Retype the material below line for line, keeping every character, space, and line break the same.

-*-

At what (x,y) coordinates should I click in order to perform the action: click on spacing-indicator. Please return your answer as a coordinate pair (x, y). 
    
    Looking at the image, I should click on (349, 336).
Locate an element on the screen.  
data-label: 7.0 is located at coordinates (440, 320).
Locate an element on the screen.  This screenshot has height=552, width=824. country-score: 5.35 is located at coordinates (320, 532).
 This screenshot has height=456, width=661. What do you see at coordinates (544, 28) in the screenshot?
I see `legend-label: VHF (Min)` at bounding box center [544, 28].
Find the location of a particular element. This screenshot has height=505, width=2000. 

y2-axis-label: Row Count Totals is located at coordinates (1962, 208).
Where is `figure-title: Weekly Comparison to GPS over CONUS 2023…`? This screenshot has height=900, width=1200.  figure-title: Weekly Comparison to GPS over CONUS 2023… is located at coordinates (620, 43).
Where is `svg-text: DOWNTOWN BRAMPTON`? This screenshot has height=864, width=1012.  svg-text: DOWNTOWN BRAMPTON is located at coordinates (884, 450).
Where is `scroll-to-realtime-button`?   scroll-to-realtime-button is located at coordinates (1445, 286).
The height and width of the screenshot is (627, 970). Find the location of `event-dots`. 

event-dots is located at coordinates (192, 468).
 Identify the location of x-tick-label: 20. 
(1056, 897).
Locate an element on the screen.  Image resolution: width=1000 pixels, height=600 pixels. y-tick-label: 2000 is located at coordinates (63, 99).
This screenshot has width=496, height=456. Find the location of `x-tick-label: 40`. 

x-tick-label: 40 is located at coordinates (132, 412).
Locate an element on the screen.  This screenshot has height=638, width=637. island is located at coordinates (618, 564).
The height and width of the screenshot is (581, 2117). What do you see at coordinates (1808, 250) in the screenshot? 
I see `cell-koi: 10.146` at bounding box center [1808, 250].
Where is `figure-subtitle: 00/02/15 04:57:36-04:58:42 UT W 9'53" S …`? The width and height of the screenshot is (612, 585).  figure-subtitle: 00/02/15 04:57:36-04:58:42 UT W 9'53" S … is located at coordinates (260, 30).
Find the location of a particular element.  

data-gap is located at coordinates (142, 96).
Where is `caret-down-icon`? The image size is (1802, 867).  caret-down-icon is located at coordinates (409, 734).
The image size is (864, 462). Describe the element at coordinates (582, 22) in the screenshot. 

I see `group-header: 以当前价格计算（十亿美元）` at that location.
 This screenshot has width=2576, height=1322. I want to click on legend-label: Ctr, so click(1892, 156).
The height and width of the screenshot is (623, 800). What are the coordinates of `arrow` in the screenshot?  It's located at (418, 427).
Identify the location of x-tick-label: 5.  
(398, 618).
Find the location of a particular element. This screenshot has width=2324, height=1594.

-*-

**Answer:**
At what (x,y) coordinates should I click in order to perform the action: click on spacing-indicator. Please return your answer as a coordinate pair (x, y). 
    
    Looking at the image, I should click on (349, 336).
Locate an element on the screen.  
data-label: 7.0 is located at coordinates (440, 320).
Locate an element on the screen.  This screenshot has height=552, width=824. country-score: 5.35 is located at coordinates (320, 532).
 This screenshot has height=456, width=661. What do you see at coordinates (544, 28) in the screenshot?
I see `legend-label: VHF (Min)` at bounding box center [544, 28].
Find the location of a particular element. This screenshot has height=505, width=2000. 

y2-axis-label: Row Count Totals is located at coordinates (1962, 208).
Where is `figure-title: Weekly Comparison to GPS over CONUS 2023…`? This screenshot has height=900, width=1200.  figure-title: Weekly Comparison to GPS over CONUS 2023… is located at coordinates (620, 43).
Where is `svg-text: DOWNTOWN BRAMPTON`? This screenshot has height=864, width=1012.  svg-text: DOWNTOWN BRAMPTON is located at coordinates (884, 450).
Where is `scroll-to-realtime-button`?   scroll-to-realtime-button is located at coordinates (1445, 286).
The height and width of the screenshot is (627, 970). Find the location of `event-dots`. 

event-dots is located at coordinates (192, 468).
 Identify the location of x-tick-label: 20. 
(1056, 897).
Locate an element on the screen.  Image resolution: width=1000 pixels, height=600 pixels. y-tick-label: 2000 is located at coordinates (63, 99).
This screenshot has width=496, height=456. Find the location of `x-tick-label: 40`. 

x-tick-label: 40 is located at coordinates (132, 412).
Locate an element on the screen.  This screenshot has height=638, width=637. island is located at coordinates (618, 564).
The height and width of the screenshot is (581, 2117). What do you see at coordinates (1808, 250) in the screenshot? 
I see `cell-koi: 10.146` at bounding box center [1808, 250].
Where is `figure-subtitle: 00/02/15 04:57:36-04:58:42 UT W 9'53" S …`? The width and height of the screenshot is (612, 585).  figure-subtitle: 00/02/15 04:57:36-04:58:42 UT W 9'53" S … is located at coordinates (260, 30).
Find the location of a particular element.  

data-gap is located at coordinates (142, 96).
Where is `caret-down-icon`? The image size is (1802, 867).  caret-down-icon is located at coordinates (409, 734).
The image size is (864, 462). Describe the element at coordinates (582, 22) in the screenshot. 

I see `group-header: 以当前价格计算（十亿美元）` at that location.
 This screenshot has width=2576, height=1322. I want to click on legend-label: Ctr, so click(1892, 156).
The height and width of the screenshot is (623, 800). What are the coordinates of `arrow` in the screenshot?  It's located at (418, 427).
Identify the location of x-tick-label: 5.  
(398, 618).
Find the location of a particular element. This screenshot has width=2324, height=1594.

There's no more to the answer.